◆ Exercise goal ◆
Nothing in the records may be dropped. Retype them all exactly.

◆ Dataset records ◆

--- START ---

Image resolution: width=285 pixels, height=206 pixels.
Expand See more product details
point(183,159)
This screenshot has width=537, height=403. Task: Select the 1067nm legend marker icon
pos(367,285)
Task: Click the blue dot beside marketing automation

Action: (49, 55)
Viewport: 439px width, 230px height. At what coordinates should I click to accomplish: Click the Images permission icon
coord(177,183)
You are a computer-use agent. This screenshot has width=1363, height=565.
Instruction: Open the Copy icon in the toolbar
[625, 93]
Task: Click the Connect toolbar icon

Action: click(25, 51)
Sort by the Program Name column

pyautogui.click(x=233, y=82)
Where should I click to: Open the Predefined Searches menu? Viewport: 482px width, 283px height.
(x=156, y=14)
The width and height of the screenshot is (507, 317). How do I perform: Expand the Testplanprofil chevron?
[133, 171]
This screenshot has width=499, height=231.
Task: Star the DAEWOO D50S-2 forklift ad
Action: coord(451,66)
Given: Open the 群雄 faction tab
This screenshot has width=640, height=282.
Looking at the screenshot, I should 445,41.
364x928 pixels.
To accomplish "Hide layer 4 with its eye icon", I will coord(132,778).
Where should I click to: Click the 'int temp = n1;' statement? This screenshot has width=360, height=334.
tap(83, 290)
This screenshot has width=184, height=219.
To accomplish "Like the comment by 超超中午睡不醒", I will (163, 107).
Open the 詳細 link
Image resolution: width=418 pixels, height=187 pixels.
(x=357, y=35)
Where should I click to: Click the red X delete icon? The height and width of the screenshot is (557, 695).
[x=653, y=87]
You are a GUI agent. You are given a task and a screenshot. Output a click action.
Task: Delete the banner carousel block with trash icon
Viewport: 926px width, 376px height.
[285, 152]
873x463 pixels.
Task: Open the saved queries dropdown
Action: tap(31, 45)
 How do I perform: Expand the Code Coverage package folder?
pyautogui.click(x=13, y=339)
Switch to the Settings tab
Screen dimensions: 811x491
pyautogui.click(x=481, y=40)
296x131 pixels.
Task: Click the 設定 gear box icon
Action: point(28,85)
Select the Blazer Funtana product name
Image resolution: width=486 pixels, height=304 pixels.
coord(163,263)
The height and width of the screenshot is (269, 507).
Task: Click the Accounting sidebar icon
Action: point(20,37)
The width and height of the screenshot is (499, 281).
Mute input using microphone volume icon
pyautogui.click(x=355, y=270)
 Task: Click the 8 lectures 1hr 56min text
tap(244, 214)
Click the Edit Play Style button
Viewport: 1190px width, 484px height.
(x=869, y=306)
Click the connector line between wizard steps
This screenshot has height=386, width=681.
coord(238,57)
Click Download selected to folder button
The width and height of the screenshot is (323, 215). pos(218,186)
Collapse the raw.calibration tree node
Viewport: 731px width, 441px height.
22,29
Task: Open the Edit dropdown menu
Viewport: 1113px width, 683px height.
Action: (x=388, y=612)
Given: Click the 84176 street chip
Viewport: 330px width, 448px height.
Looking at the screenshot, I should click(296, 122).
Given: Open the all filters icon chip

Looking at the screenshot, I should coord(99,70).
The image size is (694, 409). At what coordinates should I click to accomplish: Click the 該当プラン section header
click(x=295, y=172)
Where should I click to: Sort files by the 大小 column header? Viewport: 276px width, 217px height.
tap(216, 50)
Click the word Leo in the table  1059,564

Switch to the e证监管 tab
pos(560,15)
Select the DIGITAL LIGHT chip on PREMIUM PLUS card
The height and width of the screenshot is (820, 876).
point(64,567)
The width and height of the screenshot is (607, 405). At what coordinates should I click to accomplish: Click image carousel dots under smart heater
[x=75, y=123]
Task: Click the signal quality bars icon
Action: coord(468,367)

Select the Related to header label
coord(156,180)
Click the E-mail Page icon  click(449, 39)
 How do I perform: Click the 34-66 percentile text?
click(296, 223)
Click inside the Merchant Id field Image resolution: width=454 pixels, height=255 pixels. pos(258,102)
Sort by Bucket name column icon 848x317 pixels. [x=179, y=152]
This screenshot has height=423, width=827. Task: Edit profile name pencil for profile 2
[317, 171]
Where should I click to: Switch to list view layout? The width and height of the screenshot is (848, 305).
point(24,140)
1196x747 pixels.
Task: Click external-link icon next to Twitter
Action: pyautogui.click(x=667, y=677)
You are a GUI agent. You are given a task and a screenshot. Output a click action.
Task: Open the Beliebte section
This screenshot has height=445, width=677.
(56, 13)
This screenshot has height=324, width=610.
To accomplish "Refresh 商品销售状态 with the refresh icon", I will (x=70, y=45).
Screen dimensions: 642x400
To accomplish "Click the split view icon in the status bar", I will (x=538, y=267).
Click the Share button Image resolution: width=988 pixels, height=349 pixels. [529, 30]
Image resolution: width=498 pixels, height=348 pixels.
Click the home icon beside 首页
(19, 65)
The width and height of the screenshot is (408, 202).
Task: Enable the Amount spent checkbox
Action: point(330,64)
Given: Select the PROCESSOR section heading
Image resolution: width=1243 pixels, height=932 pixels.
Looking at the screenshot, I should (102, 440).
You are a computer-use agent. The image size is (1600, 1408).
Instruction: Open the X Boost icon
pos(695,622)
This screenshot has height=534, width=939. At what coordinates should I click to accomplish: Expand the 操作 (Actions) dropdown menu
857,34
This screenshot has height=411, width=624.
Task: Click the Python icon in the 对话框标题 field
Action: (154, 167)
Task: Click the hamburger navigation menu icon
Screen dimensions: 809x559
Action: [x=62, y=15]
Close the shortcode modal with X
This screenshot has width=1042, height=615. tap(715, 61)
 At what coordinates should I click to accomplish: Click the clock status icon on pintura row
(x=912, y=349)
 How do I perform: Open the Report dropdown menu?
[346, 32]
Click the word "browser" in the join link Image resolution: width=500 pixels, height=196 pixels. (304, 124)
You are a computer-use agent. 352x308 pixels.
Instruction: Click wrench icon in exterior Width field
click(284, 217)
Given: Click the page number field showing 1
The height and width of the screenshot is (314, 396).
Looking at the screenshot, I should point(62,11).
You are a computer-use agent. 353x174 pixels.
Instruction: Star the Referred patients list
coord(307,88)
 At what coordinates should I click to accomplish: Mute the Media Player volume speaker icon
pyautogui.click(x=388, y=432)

--- END ---

◆ Result of this task ◆
Image resolution: width=285 pixels, height=206 pixels.
Expand See more product details
point(183,159)
This screenshot has width=537, height=403. Task: Select the 1067nm legend marker icon
pos(367,285)
Task: Click the blue dot beside marketing automation

Action: (49, 55)
Viewport: 439px width, 230px height. At what coordinates should I click to accomplish: Click the Images permission icon
coord(177,183)
You are a computer-use agent. This screenshot has width=1363, height=565.
Instruction: Open the Copy icon in the toolbar
[625, 93]
Task: Click the Connect toolbar icon

Action: click(25, 51)
Sort by the Program Name column

pyautogui.click(x=233, y=82)
Where should I click to: Open the Predefined Searches menu? Viewport: 482px width, 283px height.
(x=156, y=14)
The width and height of the screenshot is (507, 317). How do I perform: Expand the Testplanprofil chevron?
[133, 171]
This screenshot has width=499, height=231.
Task: Star the DAEWOO D50S-2 forklift ad
Action: coord(451,66)
Given: Open the 群雄 faction tab
This screenshot has width=640, height=282.
Looking at the screenshot, I should 445,41.
364x928 pixels.
To accomplish "Hide layer 4 with its eye icon", I will coord(132,778).
Where should I click to: Click the 'int temp = n1;' statement? This screenshot has width=360, height=334.
tap(83, 290)
This screenshot has width=184, height=219.
To accomplish "Like the comment by 超超中午睡不醒", I will (163, 107).
Open the 詳細 link
Image resolution: width=418 pixels, height=187 pixels.
(x=357, y=35)
Where should I click to: Click the red X delete icon? The height and width of the screenshot is (557, 695).
[x=653, y=87]
You are a GUI agent. You are given a task and a screenshot. Output a click action.
Task: Delete the banner carousel block with trash icon
Viewport: 926px width, 376px height.
[285, 152]
873x463 pixels.
Task: Open the saved queries dropdown
Action: tap(31, 45)
 How do I perform: Expand the Code Coverage package folder?
pyautogui.click(x=13, y=339)
Switch to the Settings tab
Screen dimensions: 811x491
pyautogui.click(x=481, y=40)
296x131 pixels.
Task: Click the 設定 gear box icon
Action: point(28,85)
Select the Blazer Funtana product name
Image resolution: width=486 pixels, height=304 pixels.
coord(163,263)
The height and width of the screenshot is (269, 507).
Task: Click the Accounting sidebar icon
Action: point(20,37)
The width and height of the screenshot is (499, 281).
Mute input using microphone volume icon
pyautogui.click(x=355, y=270)
 Task: Click the 8 lectures 1hr 56min text
tap(244, 214)
Click the Edit Play Style button
Viewport: 1190px width, 484px height.
(x=869, y=306)
Click the connector line between wizard steps
This screenshot has height=386, width=681.
coord(238,57)
Click Download selected to folder button
The width and height of the screenshot is (323, 215). pos(218,186)
Collapse the raw.calibration tree node
Viewport: 731px width, 441px height.
22,29
Task: Open the Edit dropdown menu
Viewport: 1113px width, 683px height.
Action: (x=388, y=612)
Given: Click the 84176 street chip
Viewport: 330px width, 448px height.
Looking at the screenshot, I should click(296, 122).
Given: Open the all filters icon chip

Looking at the screenshot, I should coord(99,70).
The image size is (694, 409). At what coordinates should I click to accomplish: Click the 該当プラン section header
click(x=295, y=172)
Where should I click to: Sort files by the 大小 column header? Viewport: 276px width, 217px height.
tap(216, 50)
Click the word Leo in the table  1059,564

Switch to the e证监管 tab
pos(560,15)
Select the DIGITAL LIGHT chip on PREMIUM PLUS card
The height and width of the screenshot is (820, 876).
point(64,567)
The width and height of the screenshot is (607, 405). At what coordinates should I click to accomplish: Click image carousel dots under smart heater
[x=75, y=123]
Task: Click the signal quality bars icon
Action: coord(468,367)

Select the Related to header label
coord(156,180)
Click the E-mail Page icon  click(449, 39)
 How do I perform: Click the 34-66 percentile text?
click(296, 223)
Click inside the Merchant Id field Image resolution: width=454 pixels, height=255 pixels. pos(258,102)
Sort by Bucket name column icon 848x317 pixels. [x=179, y=152]
This screenshot has height=423, width=827. Task: Edit profile name pencil for profile 2
[317, 171]
Where should I click to: Switch to list view layout? The width and height of the screenshot is (848, 305).
point(24,140)
1196x747 pixels.
Task: Click external-link icon next to Twitter
Action: pyautogui.click(x=667, y=677)
You are a GUI agent. You are given a task and a screenshot. Output a click action.
Task: Open the Beliebte section
This screenshot has height=445, width=677.
(56, 13)
This screenshot has height=324, width=610.
To accomplish "Refresh 商品销售状态 with the refresh icon", I will (x=70, y=45).
Screen dimensions: 642x400
To accomplish "Click the split view icon in the status bar", I will (x=538, y=267).
Click the Share button Image resolution: width=988 pixels, height=349 pixels. [529, 30]
Image resolution: width=498 pixels, height=348 pixels.
Click the home icon beside 首页
(19, 65)
The width and height of the screenshot is (408, 202).
Task: Enable the Amount spent checkbox
Action: point(330,64)
Given: Select the PROCESSOR section heading
Image resolution: width=1243 pixels, height=932 pixels.
Looking at the screenshot, I should (102, 440).
You are a computer-use agent. The image size is (1600, 1408).
Instruction: Open the X Boost icon
pos(695,622)
This screenshot has height=534, width=939. At what coordinates should I click to accomplish: Expand the 操作 (Actions) dropdown menu
857,34
This screenshot has height=411, width=624.
Task: Click the Python icon in the 对话框标题 field
Action: (154, 167)
Task: Click the hamburger navigation menu icon
Screen dimensions: 809x559
Action: [x=62, y=15]
Close the shortcode modal with X
This screenshot has width=1042, height=615. tap(715, 61)
 At what coordinates should I click to accomplish: Click the clock status icon on pintura row
(x=912, y=349)
 How do I perform: Open the Report dropdown menu?
[346, 32]
Click the word "browser" in the join link Image resolution: width=500 pixels, height=196 pixels. (304, 124)
You are a computer-use agent. 352x308 pixels.
Instruction: Click wrench icon in exterior Width field
click(284, 217)
Given: Click the page number field showing 1
The height and width of the screenshot is (314, 396).
Looking at the screenshot, I should point(62,11).
You are a computer-use agent. 353x174 pixels.
Instruction: Star the Referred patients list
coord(307,88)
 At what coordinates should I click to accomplish: Mute the Media Player volume speaker icon
pyautogui.click(x=388, y=432)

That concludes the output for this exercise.